The _biggest_ thing that I disliked about Django was its templating system.
Its attempts to magically render values were (and are) offensive. When I
looked before, just like Rails, it was take it or leave it, and there was
little sympathy for making it pluggable.

Such issues, and the culture's Rails-like resistance to outside suggestion and
interoperability, pushed me into Pylons/Pyramid.

Today, I think Django has improved a lot, and I don't think it's fair to
continue to lay the pox of being "Rails-for-Python" on it.

Django now supports third-party templating engines (so the dealkiller is gone)
and last I checked, the SQLAlchemy integration, while not official, is much
better.
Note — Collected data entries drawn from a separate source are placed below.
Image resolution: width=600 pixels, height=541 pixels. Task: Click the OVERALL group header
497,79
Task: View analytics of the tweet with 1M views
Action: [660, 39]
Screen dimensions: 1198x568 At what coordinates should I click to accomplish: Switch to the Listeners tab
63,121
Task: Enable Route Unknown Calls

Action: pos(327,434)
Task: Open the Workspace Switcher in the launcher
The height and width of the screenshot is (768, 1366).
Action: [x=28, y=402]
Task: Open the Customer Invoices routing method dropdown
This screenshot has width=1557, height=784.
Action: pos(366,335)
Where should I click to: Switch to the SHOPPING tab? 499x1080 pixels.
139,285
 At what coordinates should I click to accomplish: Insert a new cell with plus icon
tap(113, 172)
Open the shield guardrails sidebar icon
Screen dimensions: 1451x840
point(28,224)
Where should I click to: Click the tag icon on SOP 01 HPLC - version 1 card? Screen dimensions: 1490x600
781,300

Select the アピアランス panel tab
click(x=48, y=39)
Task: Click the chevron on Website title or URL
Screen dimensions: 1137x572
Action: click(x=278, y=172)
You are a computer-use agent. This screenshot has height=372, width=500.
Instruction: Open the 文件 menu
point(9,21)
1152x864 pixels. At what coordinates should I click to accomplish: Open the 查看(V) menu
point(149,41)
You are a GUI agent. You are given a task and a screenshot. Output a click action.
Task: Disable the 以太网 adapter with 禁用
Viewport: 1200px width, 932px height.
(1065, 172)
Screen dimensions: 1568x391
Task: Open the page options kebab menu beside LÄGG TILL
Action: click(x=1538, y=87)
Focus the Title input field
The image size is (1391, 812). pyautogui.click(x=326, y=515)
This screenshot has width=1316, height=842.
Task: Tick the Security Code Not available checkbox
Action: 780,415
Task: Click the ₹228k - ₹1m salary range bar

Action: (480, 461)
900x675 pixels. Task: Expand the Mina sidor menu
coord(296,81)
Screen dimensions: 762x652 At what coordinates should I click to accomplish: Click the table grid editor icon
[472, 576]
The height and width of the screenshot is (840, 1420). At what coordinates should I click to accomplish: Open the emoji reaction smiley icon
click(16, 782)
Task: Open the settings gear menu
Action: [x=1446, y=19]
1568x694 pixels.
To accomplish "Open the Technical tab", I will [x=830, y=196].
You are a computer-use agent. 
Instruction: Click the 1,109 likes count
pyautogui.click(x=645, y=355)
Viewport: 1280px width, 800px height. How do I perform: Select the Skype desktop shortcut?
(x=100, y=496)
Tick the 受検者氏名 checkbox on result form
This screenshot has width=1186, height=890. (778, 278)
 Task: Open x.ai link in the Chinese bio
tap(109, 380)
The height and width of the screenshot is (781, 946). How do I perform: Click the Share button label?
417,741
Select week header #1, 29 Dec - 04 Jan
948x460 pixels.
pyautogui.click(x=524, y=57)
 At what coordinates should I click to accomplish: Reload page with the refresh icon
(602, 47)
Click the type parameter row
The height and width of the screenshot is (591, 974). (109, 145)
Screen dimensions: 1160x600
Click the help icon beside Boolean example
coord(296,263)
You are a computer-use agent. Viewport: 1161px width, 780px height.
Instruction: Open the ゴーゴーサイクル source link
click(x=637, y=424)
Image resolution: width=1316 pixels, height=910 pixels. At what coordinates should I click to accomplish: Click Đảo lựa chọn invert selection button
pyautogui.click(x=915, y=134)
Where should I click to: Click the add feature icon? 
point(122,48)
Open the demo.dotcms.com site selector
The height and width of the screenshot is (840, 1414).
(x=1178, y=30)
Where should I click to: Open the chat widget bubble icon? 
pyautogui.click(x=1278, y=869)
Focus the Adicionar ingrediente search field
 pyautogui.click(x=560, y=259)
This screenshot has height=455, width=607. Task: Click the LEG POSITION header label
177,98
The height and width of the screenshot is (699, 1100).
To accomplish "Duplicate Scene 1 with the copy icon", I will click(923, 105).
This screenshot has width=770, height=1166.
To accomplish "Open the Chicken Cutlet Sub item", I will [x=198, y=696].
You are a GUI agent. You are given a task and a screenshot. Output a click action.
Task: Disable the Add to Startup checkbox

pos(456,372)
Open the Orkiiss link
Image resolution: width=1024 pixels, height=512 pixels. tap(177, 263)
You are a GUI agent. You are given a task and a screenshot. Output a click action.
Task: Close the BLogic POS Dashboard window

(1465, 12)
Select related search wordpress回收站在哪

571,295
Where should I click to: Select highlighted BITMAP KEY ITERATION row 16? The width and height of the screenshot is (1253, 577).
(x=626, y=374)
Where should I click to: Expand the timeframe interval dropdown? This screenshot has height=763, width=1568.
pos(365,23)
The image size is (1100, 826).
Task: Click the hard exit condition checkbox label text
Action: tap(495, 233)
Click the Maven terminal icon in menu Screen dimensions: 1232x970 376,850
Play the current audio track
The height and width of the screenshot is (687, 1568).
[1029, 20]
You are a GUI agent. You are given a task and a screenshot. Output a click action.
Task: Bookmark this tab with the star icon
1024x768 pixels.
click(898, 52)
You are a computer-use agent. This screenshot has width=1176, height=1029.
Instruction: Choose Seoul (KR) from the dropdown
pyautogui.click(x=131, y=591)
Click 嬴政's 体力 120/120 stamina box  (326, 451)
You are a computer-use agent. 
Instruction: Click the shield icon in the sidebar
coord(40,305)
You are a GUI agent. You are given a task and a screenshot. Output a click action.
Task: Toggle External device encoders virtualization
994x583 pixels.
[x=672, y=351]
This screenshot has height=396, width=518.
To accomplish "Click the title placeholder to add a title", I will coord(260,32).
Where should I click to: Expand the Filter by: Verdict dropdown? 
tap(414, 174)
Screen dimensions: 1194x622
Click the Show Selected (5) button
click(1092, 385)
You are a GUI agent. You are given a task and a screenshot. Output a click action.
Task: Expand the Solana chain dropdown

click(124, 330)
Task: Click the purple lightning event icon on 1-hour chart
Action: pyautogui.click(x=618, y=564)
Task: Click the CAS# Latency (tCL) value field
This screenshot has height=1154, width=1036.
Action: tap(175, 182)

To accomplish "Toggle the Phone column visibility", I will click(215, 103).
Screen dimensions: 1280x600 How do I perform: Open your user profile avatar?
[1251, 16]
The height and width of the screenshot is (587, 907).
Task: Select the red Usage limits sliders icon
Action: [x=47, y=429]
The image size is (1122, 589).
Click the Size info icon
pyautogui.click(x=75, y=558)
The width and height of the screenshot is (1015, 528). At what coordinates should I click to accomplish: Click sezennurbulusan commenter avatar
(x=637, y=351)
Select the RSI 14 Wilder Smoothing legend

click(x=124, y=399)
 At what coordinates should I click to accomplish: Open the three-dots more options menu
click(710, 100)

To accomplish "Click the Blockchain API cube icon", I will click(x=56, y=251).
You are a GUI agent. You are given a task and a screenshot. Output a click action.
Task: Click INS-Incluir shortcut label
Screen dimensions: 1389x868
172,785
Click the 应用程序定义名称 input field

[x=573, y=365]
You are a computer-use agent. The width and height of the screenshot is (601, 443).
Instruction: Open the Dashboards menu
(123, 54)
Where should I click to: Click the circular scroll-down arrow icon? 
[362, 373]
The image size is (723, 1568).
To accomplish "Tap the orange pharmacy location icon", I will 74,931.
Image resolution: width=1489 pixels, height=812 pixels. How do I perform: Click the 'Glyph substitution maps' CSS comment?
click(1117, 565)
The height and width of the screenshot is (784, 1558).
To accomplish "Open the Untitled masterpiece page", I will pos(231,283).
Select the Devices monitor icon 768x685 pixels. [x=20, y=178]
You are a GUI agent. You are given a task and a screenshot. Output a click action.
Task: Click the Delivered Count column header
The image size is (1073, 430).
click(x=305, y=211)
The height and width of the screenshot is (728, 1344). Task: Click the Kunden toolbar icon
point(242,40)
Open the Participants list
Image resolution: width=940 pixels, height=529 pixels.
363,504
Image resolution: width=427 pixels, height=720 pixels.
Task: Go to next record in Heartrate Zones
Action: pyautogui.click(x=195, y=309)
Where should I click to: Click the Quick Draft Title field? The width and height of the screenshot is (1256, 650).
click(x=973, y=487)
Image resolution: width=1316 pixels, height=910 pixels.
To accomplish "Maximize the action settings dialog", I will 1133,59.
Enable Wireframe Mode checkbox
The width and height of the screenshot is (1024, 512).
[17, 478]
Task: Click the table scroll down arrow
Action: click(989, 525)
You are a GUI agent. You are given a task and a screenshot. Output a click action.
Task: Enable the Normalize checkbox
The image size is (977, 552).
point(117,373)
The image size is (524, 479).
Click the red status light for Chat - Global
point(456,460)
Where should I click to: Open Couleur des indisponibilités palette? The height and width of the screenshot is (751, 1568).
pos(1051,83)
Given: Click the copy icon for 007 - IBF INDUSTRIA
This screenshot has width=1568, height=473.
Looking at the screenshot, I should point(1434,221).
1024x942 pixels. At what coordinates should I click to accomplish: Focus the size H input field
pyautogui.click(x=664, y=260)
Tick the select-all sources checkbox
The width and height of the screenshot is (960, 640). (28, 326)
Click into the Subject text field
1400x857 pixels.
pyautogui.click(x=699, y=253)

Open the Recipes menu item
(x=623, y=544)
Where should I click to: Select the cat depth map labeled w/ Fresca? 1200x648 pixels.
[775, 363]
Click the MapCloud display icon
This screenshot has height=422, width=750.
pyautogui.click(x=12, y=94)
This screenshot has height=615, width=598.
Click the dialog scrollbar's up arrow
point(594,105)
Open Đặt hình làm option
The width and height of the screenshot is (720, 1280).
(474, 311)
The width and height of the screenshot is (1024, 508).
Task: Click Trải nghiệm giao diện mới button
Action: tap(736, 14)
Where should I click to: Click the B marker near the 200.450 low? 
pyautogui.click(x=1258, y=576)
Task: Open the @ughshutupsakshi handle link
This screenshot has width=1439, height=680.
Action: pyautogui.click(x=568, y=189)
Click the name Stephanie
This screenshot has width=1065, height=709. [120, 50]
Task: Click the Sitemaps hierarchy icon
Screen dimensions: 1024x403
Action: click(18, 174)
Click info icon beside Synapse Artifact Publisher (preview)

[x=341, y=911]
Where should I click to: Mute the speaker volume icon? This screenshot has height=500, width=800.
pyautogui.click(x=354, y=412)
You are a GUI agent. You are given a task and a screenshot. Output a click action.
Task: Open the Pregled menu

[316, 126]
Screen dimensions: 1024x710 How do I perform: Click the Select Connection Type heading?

They now have Python 3 support and as pointed out here, will be going
Python 3 exclusive soon.

I've submitted a few bugs and they get triaged quickly. I had a patch or two
merged. Pretty happy with that. The Mezzanine guy is also great about this
stuff.

Django does follow the old-school big magic model, but I haven't encountered
much [recent] trouble in working around that. The community does not seem to
respond negatively to such suggestions anymore.

People say it comes down to Ruby v. Python, and I think that's true, but in a
different way than most. It comes down to the _core culture_ of Ruby v.
Python.

As the MVC framework hype and subsequent noob-influx died down, Django was
left with the core Python community of mature hackers who've developed a
refined palette for simplicity. This has been Django's biggest asset, and has
turned it into something that's worth using today.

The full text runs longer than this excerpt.